Now I'll admit that mob and gang-related crime is not something I tend to enjoy reading, and Banks situates the war between the vampires and the Warriors of Light in the interface between producers and creators of urban music and performance art and various gangs based on ethnic membership (black, Latino, Asian and Russian gangs are referenced at various points, and many of them work for Fallon Nuit). Hell, I didn't even enjoy Mario Puzo's The Godfather, one of the classics of the criminal association genre. So I start out struggling with the setting. But I could have dealt with that.
However, Banks has taken bits and pieces from almost every variation on the vampire story that I know of, from European, Chinese and African folk traditions though the early literary imaginings such as Dracula and Lord Ruthven, to modern media treatments from Anne Rice to Buffy, many of them not ordinarily compatible, and shoved them together with some strange mixture of Christian and New Age spiritualism (and some very dicey astrology), and tried to make a coherent mythos. It doesn't work, and it's way too complicated to permit the suspension of disbelief, For me anyway. Come to think of it, it's not all that crazier than the Book of Revelations, and lots of people manage to suspend reason as well as disbelief long enough to swallow that.
The structure reminded me of a bad police procedural, only instead of the cops going back to the same witnesses over and over again each time one of them changes his or her story (Cold Case is one of the worst of the current lot in this regard, I find), the Warriors themselves keep going back to their wisewoman/seer, Marlene, everything something new happens, only to find that she knew about it all along but couldn't tell them because the time was not right, and even though she's telling them something now, there's still shit she's not sharing because the time still isn't right. Like warning Damali to watch out for vampires invading her dreams.
There really wasn't much plot for the first nine-tenths of the book, just exposition of the complicated mythos and setting and the backstories of the characters, much of the former extracted slowly and painfully from the seer Marlene. The characters talk a lot, and have lots of internal monologues, and that actually assists the one good thing I found about the book - one does get a good sense of the characters, their stories, their motivations. And I liked many of those characters, especially Damali. She's a young woman on the verge of a terrifying destiny, unsure and over-confident by turns, eager to do what she's been trained to do but at the same time, rebellious and loning to be like every other young woman who gets to go hang out with her friends at clubs and meet boys.
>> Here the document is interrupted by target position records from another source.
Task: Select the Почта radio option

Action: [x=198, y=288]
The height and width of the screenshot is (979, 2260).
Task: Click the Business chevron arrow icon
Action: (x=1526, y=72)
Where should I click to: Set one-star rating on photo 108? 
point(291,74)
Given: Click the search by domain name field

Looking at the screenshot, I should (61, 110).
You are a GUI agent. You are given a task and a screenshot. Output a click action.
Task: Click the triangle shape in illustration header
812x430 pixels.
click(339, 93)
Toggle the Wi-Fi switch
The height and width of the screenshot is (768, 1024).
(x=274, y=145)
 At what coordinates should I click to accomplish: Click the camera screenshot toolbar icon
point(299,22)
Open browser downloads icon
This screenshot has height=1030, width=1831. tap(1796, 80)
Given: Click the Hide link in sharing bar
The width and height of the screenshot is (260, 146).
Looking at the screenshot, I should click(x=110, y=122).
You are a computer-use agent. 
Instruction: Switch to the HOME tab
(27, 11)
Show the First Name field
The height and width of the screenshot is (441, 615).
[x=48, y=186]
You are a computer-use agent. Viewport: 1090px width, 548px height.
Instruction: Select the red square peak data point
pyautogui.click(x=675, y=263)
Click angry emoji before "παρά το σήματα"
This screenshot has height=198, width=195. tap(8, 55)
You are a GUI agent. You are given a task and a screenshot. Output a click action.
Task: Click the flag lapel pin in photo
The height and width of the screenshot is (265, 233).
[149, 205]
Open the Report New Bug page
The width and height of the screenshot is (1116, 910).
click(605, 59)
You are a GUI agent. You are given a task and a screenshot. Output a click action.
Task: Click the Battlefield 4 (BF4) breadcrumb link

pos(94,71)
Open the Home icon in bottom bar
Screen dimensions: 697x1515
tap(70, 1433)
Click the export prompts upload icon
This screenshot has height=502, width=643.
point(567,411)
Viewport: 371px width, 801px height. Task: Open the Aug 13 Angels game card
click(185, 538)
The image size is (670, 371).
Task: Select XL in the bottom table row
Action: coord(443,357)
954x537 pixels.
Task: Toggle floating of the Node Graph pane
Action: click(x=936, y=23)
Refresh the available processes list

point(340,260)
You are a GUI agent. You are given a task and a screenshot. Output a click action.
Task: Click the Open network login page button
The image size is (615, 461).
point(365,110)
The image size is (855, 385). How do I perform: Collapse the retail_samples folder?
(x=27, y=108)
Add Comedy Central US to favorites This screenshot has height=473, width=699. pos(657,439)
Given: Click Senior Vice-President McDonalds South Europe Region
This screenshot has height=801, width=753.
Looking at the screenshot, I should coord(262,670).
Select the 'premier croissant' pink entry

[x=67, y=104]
If someone out there could assure me that Banks manages to tone down the overblown and ritualistic origin stories and slayer mythology and just tell a story, either in the later books of the Vampire huntress series, or in any of her other urban fantasy books, I'd be willing to try her stuff again, just on the basis of the strong characterisation - because all of us need to be reading more books about strong women of colour, and that's one thing that Damali surely is.
But they've got to be better written than this.